**WHAT TO PRODUCE:** Check the data underneath for lines holding the word "Close", and state only how many you find.

**RECORDS:**

►

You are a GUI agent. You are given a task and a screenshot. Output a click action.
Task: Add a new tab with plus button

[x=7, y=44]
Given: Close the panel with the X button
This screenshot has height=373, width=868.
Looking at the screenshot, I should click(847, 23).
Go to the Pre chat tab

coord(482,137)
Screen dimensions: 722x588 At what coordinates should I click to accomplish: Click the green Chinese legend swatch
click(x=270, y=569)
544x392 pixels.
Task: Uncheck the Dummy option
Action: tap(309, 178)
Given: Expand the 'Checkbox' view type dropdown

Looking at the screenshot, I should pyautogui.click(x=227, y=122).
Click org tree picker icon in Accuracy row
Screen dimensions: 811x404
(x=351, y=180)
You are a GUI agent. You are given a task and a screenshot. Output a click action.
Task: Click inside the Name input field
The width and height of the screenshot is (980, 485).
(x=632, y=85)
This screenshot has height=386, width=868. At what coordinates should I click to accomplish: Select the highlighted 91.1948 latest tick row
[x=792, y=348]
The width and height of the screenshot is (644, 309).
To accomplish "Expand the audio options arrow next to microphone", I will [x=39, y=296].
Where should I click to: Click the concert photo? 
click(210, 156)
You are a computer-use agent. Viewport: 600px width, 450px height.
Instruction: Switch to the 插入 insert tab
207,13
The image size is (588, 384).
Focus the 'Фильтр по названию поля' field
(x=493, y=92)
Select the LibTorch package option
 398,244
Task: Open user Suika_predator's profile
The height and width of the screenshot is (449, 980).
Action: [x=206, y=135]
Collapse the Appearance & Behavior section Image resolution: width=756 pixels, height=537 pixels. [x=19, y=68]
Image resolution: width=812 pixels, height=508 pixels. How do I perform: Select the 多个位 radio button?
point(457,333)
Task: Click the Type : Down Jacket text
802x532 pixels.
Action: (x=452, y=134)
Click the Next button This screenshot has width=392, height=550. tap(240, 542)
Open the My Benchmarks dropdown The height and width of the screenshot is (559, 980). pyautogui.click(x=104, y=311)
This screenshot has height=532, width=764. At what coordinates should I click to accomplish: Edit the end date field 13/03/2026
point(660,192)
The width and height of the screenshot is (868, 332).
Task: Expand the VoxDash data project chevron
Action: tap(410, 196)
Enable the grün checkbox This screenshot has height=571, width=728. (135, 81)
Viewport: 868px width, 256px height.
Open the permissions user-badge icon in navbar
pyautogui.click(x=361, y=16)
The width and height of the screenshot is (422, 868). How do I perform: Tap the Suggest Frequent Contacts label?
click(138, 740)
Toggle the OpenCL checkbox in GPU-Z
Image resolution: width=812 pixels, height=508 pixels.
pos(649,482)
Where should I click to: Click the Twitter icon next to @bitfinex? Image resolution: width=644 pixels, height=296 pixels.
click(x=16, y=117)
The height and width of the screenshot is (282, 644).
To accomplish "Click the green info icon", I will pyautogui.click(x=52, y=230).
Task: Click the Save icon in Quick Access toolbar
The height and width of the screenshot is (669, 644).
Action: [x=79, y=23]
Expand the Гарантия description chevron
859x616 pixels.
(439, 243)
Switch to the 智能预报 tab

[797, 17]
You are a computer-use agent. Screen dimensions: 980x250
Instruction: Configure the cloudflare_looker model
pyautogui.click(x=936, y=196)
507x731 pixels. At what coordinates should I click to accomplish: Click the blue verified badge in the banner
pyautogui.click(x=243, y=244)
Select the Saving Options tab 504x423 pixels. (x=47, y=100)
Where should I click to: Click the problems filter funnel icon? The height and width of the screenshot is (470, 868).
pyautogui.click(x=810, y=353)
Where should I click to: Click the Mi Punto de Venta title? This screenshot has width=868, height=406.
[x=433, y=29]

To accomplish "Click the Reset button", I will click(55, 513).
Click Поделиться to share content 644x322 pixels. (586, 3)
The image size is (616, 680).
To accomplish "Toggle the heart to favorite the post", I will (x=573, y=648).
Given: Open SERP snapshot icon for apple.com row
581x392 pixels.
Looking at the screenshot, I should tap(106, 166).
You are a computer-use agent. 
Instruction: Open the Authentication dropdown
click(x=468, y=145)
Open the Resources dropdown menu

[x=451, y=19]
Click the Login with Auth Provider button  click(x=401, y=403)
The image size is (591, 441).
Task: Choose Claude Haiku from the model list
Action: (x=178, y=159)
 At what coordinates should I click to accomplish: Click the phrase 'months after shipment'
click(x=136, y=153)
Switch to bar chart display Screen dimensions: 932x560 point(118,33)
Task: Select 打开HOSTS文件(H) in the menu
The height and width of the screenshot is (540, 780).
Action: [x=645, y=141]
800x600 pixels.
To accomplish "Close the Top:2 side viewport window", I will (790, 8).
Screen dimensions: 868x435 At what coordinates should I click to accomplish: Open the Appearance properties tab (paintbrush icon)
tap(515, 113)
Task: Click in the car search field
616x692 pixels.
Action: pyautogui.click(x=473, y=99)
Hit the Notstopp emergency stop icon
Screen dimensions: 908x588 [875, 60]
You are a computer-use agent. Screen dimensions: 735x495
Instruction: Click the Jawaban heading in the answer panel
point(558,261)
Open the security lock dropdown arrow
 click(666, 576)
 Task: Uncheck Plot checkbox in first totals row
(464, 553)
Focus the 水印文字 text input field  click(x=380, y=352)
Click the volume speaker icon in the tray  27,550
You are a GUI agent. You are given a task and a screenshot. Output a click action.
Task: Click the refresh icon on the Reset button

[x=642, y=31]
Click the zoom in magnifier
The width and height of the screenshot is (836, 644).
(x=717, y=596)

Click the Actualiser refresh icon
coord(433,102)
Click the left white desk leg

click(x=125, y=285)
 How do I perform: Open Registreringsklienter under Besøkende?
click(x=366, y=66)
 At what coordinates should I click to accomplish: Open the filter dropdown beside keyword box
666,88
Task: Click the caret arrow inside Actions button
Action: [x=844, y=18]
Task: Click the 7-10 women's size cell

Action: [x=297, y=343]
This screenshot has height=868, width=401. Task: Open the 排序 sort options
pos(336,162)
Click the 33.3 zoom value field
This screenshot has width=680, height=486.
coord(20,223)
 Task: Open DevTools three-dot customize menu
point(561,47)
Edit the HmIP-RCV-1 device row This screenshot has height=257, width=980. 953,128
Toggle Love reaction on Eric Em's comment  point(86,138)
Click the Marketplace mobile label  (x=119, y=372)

◄

**SOLUTION TO THIS EXERCISE:** 2